In [1]:
from db_tools.setup import setup

In [2]:
from pyspark.sql import functions as F
from pyspark.sql.types import StructType,StructField, StringType, IntegerType

In [3]:
spark = setup()

23/12/30 00:12:00 WARN Utils: Your hostname, luan-Dell-G15-5520 resolves to a loopback address: 127.0.1.1; using 192.168.1.12 instead (on interface wlp0s20f3)
23/12/30 00:12:00 WARN Utils: Set SPARK_LOCAL_IP if you need to bind to another address
23/12/30 00:12:01 WARN NativeCodeLoader: Unable to load native-hadoop library for your platform... using builtin-java classes where applicable
Setting default log level to "WARN".
To adjust logging level use sc.setLogLevel(newLevel). For SparkR, use setLogLevel(newLevel).

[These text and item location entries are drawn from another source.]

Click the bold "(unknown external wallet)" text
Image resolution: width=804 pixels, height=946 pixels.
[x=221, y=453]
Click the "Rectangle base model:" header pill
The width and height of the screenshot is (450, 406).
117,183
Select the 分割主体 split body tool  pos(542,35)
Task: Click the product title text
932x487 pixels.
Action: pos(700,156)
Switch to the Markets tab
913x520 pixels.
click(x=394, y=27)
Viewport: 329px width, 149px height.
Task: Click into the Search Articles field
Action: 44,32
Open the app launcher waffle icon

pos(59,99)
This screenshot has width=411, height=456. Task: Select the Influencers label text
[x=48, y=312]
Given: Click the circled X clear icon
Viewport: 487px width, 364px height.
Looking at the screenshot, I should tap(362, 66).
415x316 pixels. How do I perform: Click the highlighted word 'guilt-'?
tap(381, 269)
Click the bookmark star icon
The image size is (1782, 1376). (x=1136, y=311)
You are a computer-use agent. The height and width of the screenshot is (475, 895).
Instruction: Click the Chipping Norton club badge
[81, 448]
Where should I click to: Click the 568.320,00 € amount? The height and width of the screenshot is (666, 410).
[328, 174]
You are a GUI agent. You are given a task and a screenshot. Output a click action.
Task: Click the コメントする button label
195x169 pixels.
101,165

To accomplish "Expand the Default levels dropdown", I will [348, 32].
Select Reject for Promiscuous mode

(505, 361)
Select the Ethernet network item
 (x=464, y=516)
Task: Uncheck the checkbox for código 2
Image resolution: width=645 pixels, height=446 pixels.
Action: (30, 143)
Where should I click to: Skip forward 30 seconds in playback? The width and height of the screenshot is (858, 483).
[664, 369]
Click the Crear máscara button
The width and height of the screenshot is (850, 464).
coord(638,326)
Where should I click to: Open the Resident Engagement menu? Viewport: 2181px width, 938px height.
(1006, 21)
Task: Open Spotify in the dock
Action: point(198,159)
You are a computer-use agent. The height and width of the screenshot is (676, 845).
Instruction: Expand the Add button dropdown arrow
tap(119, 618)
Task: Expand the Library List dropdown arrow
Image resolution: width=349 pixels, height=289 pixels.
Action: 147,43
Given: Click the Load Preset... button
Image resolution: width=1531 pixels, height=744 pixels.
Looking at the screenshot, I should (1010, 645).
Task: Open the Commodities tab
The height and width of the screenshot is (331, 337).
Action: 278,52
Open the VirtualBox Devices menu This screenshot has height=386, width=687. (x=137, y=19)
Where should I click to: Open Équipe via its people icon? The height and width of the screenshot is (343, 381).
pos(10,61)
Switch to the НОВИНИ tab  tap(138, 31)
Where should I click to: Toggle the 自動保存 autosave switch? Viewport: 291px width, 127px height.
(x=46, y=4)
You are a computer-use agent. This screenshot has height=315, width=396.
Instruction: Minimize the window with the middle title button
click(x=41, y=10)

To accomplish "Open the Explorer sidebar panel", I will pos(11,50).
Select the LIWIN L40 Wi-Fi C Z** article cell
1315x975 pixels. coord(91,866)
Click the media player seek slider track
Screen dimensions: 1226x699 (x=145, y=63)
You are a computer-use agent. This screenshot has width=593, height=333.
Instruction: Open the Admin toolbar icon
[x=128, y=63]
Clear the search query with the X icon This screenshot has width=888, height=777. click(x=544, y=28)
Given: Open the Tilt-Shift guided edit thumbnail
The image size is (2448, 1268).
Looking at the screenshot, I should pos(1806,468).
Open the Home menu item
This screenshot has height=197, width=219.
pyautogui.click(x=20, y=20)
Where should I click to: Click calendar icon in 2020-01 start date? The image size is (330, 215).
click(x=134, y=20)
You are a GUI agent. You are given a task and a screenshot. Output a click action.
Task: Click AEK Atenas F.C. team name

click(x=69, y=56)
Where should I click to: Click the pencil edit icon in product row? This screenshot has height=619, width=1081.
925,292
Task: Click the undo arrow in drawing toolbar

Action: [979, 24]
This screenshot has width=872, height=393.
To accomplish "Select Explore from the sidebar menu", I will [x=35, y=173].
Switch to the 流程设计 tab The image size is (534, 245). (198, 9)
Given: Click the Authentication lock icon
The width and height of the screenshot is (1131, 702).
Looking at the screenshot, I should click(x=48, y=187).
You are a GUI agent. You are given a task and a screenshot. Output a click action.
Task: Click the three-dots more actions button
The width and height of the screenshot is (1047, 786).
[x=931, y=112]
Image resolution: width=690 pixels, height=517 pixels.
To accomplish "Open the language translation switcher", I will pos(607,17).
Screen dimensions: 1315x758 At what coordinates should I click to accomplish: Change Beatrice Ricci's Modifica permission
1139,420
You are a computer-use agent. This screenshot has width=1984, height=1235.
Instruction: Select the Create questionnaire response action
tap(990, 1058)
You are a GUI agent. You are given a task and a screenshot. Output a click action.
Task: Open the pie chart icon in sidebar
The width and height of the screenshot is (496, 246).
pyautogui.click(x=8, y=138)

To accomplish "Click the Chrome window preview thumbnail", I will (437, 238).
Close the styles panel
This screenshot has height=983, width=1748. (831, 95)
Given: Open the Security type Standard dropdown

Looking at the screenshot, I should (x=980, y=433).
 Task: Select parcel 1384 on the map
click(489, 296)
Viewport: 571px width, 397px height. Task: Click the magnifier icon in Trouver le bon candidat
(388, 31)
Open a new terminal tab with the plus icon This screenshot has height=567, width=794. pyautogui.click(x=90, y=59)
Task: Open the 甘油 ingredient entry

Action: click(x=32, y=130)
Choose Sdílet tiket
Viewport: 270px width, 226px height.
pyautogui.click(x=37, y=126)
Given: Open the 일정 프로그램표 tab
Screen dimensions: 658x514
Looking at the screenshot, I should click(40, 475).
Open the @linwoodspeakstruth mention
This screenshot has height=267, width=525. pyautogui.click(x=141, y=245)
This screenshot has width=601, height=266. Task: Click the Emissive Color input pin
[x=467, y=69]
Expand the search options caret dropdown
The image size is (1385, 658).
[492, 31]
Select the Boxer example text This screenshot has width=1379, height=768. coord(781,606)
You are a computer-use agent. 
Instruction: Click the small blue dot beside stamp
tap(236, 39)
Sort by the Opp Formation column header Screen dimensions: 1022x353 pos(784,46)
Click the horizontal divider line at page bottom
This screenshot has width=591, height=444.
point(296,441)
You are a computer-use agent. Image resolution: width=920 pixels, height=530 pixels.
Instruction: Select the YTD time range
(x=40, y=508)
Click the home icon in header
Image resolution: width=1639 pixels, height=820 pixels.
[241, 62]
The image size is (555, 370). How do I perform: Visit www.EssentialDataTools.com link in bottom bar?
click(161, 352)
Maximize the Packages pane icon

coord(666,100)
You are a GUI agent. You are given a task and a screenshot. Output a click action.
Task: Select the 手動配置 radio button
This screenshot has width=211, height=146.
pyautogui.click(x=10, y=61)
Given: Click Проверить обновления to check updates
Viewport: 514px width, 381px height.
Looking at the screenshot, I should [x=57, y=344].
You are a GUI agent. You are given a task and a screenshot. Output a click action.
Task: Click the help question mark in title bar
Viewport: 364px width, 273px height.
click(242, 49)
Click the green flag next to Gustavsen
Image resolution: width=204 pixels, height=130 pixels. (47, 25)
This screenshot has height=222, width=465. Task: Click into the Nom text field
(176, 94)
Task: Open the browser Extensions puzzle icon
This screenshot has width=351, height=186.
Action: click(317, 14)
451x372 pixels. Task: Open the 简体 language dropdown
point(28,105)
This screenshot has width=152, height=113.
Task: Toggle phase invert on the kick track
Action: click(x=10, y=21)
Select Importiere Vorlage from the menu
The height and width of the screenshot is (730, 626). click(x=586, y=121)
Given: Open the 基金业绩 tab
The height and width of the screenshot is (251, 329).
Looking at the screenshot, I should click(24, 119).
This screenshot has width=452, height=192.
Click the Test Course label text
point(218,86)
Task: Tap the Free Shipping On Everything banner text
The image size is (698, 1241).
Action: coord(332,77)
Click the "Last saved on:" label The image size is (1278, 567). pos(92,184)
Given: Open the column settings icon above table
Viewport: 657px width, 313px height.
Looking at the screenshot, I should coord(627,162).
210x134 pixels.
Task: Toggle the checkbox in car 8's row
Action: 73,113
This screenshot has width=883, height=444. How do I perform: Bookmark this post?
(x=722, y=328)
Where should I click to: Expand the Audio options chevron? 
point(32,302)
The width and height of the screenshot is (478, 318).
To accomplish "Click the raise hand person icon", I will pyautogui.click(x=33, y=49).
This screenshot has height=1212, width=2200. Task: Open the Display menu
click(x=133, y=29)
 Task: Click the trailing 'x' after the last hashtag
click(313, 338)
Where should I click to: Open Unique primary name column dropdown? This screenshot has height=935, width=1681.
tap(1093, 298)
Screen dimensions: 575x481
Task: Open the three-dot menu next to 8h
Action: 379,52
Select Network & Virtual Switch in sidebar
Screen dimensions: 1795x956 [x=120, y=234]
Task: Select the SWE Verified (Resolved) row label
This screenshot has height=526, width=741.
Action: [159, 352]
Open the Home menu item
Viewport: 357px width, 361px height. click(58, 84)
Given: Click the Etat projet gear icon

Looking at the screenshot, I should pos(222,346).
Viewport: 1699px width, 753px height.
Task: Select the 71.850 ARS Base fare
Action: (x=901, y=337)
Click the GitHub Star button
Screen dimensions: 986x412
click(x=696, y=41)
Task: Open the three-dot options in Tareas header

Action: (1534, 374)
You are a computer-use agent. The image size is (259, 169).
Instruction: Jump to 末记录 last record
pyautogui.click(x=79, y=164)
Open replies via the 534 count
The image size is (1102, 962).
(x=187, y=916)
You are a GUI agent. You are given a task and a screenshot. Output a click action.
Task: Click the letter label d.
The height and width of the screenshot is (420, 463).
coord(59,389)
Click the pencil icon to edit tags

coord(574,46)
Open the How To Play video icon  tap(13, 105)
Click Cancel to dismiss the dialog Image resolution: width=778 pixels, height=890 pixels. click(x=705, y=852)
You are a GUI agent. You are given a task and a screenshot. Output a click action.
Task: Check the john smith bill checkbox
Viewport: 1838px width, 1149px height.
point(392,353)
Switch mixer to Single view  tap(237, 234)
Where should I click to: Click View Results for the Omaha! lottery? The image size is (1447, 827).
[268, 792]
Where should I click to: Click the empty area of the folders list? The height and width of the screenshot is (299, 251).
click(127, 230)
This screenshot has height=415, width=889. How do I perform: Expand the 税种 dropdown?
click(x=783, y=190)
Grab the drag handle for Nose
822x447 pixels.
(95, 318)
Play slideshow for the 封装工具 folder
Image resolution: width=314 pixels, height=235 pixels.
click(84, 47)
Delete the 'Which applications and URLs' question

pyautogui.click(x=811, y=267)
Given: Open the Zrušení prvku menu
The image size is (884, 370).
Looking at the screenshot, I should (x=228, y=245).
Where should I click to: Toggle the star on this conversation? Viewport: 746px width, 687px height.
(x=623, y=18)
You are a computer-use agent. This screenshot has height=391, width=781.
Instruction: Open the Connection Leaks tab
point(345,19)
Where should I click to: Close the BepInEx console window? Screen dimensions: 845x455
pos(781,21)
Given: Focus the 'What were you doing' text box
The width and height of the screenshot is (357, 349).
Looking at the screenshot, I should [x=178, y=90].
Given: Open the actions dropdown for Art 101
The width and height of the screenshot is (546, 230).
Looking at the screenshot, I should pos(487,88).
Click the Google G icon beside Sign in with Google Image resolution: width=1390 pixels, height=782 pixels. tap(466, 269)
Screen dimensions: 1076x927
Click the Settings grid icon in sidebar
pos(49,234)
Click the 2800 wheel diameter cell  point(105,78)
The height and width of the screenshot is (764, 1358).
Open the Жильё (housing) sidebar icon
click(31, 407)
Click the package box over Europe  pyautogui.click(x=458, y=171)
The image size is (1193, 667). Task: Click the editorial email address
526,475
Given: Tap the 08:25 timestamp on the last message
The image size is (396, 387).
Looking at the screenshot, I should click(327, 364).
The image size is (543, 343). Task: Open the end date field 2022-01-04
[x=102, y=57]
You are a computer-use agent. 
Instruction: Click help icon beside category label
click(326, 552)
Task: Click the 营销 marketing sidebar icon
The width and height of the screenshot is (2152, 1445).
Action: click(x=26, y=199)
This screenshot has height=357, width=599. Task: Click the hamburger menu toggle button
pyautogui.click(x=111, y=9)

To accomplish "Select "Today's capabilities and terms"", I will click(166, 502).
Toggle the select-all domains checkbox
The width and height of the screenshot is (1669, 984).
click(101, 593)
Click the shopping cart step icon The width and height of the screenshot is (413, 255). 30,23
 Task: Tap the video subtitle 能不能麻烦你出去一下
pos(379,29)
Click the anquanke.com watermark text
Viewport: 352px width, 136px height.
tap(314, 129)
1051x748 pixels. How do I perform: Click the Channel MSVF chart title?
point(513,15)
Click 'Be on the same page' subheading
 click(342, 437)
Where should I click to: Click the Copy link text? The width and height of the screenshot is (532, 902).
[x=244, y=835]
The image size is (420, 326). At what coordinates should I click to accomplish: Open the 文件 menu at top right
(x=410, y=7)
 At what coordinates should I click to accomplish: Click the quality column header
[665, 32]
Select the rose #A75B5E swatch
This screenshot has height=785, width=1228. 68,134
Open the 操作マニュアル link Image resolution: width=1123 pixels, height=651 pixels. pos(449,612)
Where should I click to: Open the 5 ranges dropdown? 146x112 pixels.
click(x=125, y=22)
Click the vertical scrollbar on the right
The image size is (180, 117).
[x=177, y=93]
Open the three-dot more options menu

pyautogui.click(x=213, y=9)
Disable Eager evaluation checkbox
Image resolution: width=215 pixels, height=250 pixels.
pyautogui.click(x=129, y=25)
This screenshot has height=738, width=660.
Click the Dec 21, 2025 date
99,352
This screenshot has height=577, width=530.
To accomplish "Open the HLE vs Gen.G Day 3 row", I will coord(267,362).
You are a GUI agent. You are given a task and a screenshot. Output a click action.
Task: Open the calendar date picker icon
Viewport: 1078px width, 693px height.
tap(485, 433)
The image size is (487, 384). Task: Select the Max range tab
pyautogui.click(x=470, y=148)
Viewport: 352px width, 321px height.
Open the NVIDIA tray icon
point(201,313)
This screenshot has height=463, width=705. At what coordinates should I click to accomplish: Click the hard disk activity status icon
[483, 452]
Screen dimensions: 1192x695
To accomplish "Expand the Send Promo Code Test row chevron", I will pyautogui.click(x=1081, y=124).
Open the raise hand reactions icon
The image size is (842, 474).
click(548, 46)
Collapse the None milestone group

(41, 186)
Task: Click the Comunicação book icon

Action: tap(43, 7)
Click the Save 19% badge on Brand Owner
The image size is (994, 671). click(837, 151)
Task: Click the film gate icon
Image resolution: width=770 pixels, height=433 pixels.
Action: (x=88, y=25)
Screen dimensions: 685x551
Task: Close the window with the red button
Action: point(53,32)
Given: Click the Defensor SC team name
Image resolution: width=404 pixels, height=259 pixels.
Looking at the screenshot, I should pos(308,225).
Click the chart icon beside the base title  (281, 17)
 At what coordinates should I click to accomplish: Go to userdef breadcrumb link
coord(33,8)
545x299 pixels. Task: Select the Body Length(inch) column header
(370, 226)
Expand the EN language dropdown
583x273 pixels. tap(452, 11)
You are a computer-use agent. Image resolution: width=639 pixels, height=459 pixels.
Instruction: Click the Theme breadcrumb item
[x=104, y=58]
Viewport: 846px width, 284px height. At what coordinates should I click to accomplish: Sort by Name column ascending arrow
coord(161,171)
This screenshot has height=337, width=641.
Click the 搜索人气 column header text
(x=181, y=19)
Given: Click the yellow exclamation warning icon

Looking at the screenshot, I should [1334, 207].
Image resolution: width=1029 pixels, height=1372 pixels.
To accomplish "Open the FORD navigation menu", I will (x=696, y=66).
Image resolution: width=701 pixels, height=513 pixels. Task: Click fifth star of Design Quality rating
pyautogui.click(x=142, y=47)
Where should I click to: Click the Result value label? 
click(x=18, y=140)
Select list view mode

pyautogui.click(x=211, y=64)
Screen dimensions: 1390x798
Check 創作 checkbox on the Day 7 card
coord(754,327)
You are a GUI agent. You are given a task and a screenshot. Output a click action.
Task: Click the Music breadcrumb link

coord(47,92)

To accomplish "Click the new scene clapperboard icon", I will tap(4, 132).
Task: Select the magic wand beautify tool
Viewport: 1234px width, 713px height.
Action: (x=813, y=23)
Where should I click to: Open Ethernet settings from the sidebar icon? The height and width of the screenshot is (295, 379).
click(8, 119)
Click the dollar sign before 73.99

SparkSession available as "spark"


In [4]:
def show_query(query,SparkSession = spark,n = 20):
    return SparkSession.sql(query).show()

In [15]:
brand_schema = StructType([ \
    StructField("brand",StringType(),True), \
    StructField("segment",StringType(),True), \
    StructField("quantity",StringType(),True)
  ])
brands =   [('ABC','Premium',100),
            ('ABC','Basic',200),
            ('XYZ','Premium',100),
            ('XYZ','Basic',300)]
columns = ['brand','segment','quantity']
rdd = spark.sparkContext.parallelize(brands)
spark.createDataFrame(rdd, schema = brand_schema).createOrReplaceTempView('sales')

In [17]:
df = spark.sql("SELECT * FROM sales;")
df.show()

+-----+-------+--------+
|brand|segment|quantity|
+-----+-------+--------+
|  ABC|Premium|     100|
|  ABC|  Basic|     200|
|  XYZ|Premium|     100|
|  XYZ|  Basic|     300|
+-----+-------+--------+



# ROLLUP with pyspark API

In [18]:
df.select(['brand','segment','quantity']).\
rollup(['brand','segment']).\
agg({'quantity':'sum'}).\
orderBy(['brand','segment']).show()

+-----+-------+-------------+
|brand|segment|sum(quantity)|
+-----+-------+-------------+
| null|   null|        700.0|
|  ABC|   null|        300.0|
|  ABC|  Basic|        200.0|
|  ABC|Premium|        100.0|
|  XYZ|   null|        400.0|
|  XYZ|  Basic|        300.0|
|  XYZ|Premium|        100.0|
+-----+-------+-------------+



In [19]:
df.select(['brand','segment','quantity']).\
rollup(['segment','brand']).\
agg({'quantity':'sum'}).\
orderBy(['brand','segment']).show()

+-------+-----+-------------+
|segment|brand|sum(quantity)|
+-------+-----+-------------+
|   null| null|        700.0|
|  Basic| null|        500.0|
|Premium| null|        200.0|
|  Basic|  ABC|        200.0|
|Premium|  ABC|        100.0|
|  Basic|  XYZ|        300.0|
|Premium|  XYZ|        100.0|
+-------+-----+-------------+



In [41]:
df.select(['brand','segment','quantity']).\
rollup(['segment','brand']).\
agg({'quantity':'sum'}).\
dropna(subset = 'segment').orderBy(['brand','segment']).show()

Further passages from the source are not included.